▶ [Selected excerpt]:
☆ ☆ ☆ ☆ ☆
But it gets even better. ChatGPT confidently says, of its Code Interpreter-mediated output: “This table allows us to see which states have the highest total number of drivers. As expected, states with larger populations like California, Texas, and Florida, have the highest numbers of drivers.” While that statement is obviously true, and the data provided support the claim, the data are still wrong!
Curious to figure out what it was “thinking”, I responded Explain how you calculate the number of drivers in California. What are the specific pieces of data which are summed?
Here’s its response:
The total number of drivers in California is calculated by summing the ‘Drivers’ value for all records where the ‘State’ is California.
(Emphasis is mine.)
Hopefully you can see the problem here. Code Interpreter doesn’t understand this dataset as well as it seems to. It doesn’t understand that to calculate the number of licensed drivers in a particular state, you need to choose one particular year for your calculation. A cumulative sum of licensed drivers in a state over the time period of data collected makes zero sense. And yet, that is what Code Interpreter dutifully did.
My response: Right, the cumulative total is not the correct analysis here. For a geospatial analysis, you need to pick one year, and provide a table of state-level numbers for that particular year. For example, provide a table which shows number of drivers in each state for the year 2018.
Here’s the code it generated in response to this instruction:
# Filter the data for the year 2018
data_2018 = data[data['Year'] == 2018]
# Group by state and sum up the number of drivers for each state
state_data_2018 = data_2018.groupby('State')['Drivers'].sum().reset_index().sort_values(by='Drivers', ascending=False)
# Display the table
state_data_2018
And here’s the table it outputted:
This seems much more accurate.
☆ ☆ ☆ ☆ ☆
▶ [Data under study]:

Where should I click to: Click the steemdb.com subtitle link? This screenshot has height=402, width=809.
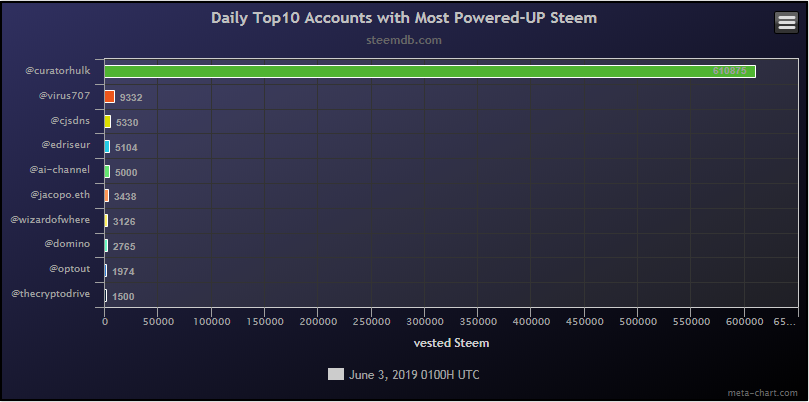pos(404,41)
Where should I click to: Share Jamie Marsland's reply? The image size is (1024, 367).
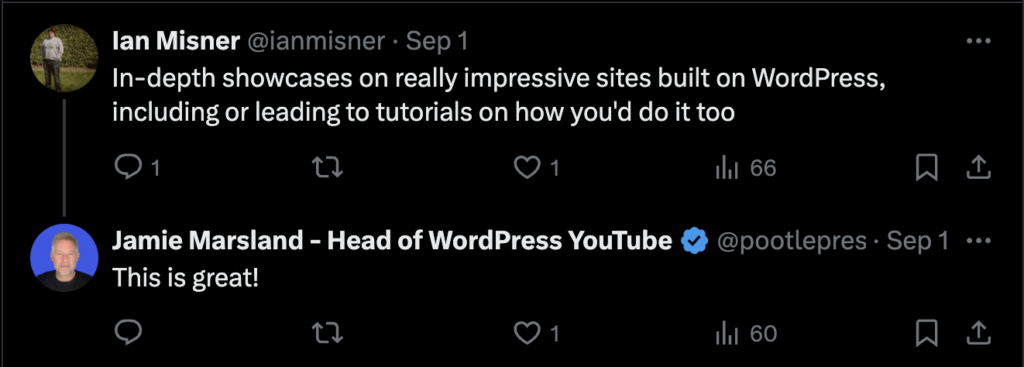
☆ ☆ ☆ ☆ ☆
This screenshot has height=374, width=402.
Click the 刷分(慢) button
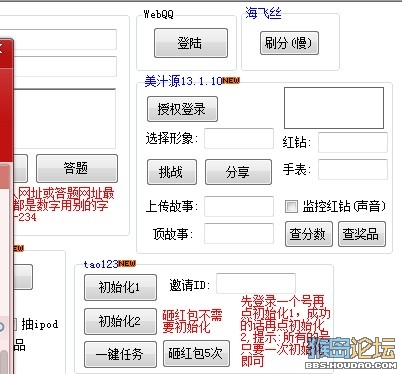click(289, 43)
☆ ☆ ☆ ☆ ☆
▶ [Work item A]:
Repeat the part of the Code Interpreter excerpt that opens with the words containing "But it gets" and closes with "(Emphasis is mine.)".
▶ [Work item B]:
In the Code Interpreter excerpt, which three states does ChatGPT name as having the highest numbers of drivers?
The listing is separate material and has no connection to the Code Interpreter excerpt.

▶ [Response box A]:
But it gets even better. ChatGPT confidently says, of its Code Interpreter-mediated output: “This table allows us to see which states have the highest total number of drivers. As expected, states with larger populations like California, Texas, and Florida, have the highest numbers of drivers.” While that statement is obviously true, and the data provided support the claim, the data are still wrong!
Curious to figure out what it was “thinking”, I responded Explain how you calculate the number of drivers in California. What are the specific pieces of data which are summed?
Here’s its response:
The total number of drivers in California is calculated by summing the ‘Drivers’ value for all records where the ‘State’ is California.
(Emphasis is mine.)

▶ [Response box B]:
California, Texas, and Florida.